Could you copy the lines below exactly, leaving none out?

» **STUDY MATERIAL**
▼
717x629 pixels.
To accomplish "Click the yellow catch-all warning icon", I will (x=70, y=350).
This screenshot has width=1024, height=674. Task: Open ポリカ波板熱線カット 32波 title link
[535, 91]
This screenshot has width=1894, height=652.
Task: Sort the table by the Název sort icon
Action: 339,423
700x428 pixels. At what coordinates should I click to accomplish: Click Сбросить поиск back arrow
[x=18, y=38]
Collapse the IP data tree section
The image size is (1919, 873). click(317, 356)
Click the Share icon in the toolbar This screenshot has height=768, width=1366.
▲
» **TASK SOLUTION**
717x629 pixels.
To accomplish "Click the yellow catch-all warning icon", I will (x=70, y=350).
This screenshot has width=1024, height=674. Task: Open ポリカ波板熱線カット 32波 title link
[535, 91]
This screenshot has width=1894, height=652.
Task: Sort the table by the Název sort icon
Action: 339,423
700x428 pixels. At what coordinates should I click to accomplish: Click Сбросить поиск back arrow
[x=18, y=38]
Collapse the IP data tree section
The image size is (1919, 873). click(317, 356)
Click the Share icon in the toolbar This screenshot has height=768, width=1366.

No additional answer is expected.